__What to work on__
Copy out every line of the listing in which "gray" appears.

Data extract below:

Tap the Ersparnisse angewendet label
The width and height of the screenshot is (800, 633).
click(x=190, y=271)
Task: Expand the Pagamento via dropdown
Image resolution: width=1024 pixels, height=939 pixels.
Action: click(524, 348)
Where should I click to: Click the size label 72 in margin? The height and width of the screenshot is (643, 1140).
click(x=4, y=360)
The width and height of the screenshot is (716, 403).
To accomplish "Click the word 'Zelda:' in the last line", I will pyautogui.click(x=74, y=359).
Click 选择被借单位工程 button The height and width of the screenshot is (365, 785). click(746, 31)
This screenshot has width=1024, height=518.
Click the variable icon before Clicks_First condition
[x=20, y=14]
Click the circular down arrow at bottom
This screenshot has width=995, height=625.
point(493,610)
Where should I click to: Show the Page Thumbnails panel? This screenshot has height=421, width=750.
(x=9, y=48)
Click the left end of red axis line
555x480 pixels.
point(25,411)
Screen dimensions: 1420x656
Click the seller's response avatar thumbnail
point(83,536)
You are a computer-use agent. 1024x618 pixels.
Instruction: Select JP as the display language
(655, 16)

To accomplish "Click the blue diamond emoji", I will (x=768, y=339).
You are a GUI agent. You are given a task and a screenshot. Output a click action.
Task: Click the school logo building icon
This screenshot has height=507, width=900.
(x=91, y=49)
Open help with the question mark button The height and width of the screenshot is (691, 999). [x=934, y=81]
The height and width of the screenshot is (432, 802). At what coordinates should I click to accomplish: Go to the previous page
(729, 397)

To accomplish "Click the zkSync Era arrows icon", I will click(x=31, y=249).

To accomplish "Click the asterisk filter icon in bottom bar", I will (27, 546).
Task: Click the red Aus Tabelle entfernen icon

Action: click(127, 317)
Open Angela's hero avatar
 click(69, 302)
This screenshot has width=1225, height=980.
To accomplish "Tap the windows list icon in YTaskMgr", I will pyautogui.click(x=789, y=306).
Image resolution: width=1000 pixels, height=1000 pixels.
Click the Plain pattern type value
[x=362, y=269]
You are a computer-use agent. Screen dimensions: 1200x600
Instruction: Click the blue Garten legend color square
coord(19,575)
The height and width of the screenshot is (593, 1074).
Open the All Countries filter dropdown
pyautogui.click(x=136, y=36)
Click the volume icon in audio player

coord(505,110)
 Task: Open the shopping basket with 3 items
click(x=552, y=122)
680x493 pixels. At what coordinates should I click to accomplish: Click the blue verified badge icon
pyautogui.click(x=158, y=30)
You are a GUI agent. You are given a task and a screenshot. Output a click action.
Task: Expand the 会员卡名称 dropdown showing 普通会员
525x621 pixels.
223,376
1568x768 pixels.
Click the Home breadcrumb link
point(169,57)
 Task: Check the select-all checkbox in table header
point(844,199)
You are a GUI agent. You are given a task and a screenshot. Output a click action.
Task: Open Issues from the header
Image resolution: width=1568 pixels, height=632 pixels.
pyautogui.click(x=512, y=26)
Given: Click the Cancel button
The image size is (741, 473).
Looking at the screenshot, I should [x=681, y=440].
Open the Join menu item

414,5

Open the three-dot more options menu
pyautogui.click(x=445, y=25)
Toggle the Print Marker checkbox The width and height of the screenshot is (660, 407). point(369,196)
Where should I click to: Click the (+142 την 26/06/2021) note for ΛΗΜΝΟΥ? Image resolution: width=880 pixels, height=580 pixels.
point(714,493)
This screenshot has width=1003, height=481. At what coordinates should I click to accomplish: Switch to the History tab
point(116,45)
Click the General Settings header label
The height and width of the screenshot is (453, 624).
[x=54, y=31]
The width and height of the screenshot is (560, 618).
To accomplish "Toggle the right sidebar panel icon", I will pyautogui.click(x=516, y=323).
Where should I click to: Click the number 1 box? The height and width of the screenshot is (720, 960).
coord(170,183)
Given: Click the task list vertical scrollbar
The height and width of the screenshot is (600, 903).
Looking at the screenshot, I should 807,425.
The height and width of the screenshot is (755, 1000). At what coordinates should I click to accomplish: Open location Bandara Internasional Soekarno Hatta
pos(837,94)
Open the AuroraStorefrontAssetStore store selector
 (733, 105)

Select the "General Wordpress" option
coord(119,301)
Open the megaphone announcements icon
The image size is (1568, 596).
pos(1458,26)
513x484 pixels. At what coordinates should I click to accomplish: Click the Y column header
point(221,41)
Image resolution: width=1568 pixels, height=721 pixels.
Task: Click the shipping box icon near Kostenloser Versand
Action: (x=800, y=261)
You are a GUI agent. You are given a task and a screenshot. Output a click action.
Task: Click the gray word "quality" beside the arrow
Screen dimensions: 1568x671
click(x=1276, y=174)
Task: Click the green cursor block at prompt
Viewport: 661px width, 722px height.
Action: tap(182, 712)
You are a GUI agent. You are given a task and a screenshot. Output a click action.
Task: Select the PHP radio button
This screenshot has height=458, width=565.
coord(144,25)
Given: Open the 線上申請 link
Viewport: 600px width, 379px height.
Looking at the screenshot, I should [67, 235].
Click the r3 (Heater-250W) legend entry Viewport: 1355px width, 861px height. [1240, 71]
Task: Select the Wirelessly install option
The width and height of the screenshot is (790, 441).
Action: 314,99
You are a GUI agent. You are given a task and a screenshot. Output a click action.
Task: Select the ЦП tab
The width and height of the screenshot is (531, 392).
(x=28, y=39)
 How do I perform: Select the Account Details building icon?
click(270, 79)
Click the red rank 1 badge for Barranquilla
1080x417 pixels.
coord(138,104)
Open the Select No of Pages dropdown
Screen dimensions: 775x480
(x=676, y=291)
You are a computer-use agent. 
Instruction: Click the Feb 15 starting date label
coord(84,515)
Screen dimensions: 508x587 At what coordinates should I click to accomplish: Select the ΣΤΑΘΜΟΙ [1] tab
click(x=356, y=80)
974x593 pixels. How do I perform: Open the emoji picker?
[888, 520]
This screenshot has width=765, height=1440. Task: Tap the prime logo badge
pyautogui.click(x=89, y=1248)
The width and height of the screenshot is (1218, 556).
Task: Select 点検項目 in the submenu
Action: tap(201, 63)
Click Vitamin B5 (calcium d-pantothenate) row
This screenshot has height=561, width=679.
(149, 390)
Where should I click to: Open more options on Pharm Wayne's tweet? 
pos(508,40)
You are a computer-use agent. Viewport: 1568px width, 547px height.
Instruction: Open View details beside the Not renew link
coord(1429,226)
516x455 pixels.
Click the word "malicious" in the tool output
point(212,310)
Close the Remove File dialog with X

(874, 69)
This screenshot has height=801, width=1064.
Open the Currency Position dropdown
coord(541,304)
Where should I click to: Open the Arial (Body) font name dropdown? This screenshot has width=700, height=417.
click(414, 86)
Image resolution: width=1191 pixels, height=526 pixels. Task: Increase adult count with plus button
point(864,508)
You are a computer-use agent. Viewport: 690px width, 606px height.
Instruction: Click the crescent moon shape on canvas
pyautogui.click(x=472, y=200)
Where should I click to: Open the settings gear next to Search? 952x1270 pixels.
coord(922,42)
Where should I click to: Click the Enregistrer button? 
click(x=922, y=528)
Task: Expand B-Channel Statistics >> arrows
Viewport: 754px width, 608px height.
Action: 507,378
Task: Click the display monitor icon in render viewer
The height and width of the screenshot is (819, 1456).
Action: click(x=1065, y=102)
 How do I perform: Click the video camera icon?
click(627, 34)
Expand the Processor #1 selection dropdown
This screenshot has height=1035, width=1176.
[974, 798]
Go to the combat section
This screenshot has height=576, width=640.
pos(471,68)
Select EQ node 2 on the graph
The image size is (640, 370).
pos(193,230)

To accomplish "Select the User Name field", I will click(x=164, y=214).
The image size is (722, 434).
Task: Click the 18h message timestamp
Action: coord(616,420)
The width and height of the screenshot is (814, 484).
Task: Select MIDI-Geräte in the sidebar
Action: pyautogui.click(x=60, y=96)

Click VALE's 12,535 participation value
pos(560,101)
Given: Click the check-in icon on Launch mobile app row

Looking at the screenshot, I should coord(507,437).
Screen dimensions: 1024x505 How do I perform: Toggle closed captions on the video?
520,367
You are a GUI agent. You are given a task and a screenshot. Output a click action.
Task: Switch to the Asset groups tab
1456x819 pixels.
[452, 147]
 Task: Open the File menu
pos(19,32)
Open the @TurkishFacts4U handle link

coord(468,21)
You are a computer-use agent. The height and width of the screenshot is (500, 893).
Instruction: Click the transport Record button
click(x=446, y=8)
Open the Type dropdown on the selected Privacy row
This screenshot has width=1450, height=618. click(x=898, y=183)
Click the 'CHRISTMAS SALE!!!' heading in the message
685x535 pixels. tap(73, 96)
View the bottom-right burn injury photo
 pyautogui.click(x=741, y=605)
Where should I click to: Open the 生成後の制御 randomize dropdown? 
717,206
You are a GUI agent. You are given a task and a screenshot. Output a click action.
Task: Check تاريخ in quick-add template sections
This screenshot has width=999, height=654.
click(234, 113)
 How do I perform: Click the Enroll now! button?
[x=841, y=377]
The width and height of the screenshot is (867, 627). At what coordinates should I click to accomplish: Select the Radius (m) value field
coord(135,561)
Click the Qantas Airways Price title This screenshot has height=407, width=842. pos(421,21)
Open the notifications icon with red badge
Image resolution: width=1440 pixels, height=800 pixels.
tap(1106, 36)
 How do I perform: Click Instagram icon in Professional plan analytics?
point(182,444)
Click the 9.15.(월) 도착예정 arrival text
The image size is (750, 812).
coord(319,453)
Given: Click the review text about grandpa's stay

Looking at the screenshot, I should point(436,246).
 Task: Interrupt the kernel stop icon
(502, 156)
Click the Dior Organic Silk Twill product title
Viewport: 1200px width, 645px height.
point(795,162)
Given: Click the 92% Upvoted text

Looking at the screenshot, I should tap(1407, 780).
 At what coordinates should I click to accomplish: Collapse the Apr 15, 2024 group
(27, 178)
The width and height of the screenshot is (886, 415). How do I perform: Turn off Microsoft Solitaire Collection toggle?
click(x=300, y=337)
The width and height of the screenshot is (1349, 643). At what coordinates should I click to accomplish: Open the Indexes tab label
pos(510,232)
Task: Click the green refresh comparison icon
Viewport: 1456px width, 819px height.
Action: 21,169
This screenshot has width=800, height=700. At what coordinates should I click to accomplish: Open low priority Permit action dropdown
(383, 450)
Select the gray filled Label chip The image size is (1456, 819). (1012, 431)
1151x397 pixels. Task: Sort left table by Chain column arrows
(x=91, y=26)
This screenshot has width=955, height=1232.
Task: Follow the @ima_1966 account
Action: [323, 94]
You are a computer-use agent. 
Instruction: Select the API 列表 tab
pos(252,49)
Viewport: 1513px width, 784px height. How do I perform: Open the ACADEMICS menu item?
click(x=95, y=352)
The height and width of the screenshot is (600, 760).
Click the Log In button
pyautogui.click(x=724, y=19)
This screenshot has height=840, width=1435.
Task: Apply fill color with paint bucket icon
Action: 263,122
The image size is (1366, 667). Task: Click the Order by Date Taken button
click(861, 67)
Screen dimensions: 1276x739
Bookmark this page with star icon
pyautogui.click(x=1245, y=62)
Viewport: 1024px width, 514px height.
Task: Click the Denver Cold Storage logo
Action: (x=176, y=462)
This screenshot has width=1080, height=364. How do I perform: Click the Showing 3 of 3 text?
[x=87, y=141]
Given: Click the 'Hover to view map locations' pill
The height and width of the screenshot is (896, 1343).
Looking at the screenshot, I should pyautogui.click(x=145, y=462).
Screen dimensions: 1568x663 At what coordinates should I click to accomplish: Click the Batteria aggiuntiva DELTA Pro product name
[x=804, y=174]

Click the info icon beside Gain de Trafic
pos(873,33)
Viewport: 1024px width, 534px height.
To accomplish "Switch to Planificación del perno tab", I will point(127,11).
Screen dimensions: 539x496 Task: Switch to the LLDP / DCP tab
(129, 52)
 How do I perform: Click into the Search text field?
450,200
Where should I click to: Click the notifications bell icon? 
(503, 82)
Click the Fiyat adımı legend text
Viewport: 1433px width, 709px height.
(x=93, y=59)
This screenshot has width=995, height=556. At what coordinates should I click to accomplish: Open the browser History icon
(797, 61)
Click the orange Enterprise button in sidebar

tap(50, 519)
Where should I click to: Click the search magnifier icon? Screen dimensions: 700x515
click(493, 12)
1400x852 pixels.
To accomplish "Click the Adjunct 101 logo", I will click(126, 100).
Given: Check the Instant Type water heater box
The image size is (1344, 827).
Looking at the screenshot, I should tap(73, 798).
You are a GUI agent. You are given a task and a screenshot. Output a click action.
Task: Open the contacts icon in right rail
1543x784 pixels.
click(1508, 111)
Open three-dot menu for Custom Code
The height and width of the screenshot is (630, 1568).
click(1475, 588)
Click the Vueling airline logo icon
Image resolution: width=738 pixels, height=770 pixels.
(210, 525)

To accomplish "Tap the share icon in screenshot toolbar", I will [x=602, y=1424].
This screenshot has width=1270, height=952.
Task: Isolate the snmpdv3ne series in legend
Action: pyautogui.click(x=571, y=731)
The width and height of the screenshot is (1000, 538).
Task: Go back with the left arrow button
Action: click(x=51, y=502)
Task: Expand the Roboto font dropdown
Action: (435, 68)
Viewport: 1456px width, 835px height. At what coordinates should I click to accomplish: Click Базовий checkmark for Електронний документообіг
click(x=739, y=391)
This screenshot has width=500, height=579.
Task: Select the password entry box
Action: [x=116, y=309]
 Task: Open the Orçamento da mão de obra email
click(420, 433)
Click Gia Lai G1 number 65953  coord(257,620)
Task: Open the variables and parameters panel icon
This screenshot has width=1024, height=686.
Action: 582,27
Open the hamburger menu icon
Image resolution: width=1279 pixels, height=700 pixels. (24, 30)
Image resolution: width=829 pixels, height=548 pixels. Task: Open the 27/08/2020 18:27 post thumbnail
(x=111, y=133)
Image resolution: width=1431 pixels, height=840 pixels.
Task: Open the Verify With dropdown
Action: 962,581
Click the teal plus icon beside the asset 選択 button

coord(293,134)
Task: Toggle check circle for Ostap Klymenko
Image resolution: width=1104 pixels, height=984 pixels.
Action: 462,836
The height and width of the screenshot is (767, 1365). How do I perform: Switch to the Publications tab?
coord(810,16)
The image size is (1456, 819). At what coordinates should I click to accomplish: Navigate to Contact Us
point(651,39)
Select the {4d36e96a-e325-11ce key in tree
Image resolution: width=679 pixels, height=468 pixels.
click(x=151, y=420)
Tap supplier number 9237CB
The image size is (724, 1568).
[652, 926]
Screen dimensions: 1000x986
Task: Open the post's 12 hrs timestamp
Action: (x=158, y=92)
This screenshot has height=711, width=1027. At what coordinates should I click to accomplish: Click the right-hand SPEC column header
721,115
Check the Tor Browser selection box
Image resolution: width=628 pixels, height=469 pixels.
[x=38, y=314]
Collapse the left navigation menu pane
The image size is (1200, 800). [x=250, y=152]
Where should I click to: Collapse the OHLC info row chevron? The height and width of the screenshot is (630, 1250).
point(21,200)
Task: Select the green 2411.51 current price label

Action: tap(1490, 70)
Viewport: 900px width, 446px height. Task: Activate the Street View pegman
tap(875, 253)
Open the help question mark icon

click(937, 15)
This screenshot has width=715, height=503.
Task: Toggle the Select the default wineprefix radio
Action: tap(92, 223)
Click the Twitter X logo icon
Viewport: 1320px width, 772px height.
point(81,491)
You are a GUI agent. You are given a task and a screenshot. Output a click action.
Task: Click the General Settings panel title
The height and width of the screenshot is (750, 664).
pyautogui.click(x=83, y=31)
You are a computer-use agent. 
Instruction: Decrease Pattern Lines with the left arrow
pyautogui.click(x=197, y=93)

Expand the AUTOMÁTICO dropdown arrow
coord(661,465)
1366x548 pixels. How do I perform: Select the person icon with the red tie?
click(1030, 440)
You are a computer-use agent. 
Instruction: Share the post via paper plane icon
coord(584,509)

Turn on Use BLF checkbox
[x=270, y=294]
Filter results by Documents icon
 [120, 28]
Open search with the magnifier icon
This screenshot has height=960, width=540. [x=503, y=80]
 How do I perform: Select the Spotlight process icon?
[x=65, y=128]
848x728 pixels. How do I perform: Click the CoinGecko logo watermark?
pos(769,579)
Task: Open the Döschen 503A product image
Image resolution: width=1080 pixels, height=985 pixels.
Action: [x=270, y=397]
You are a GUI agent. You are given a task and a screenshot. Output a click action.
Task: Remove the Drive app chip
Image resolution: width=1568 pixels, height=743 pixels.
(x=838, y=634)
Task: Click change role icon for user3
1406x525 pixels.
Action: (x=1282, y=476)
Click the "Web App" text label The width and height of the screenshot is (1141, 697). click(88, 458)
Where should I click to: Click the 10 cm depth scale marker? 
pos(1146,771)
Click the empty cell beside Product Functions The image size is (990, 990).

End of Data extract.

__Expected answer__
Task: Click the gray word "quality" beside the arrow
Select the gray filled Label chip The image size is (1456, 819). (1012, 431)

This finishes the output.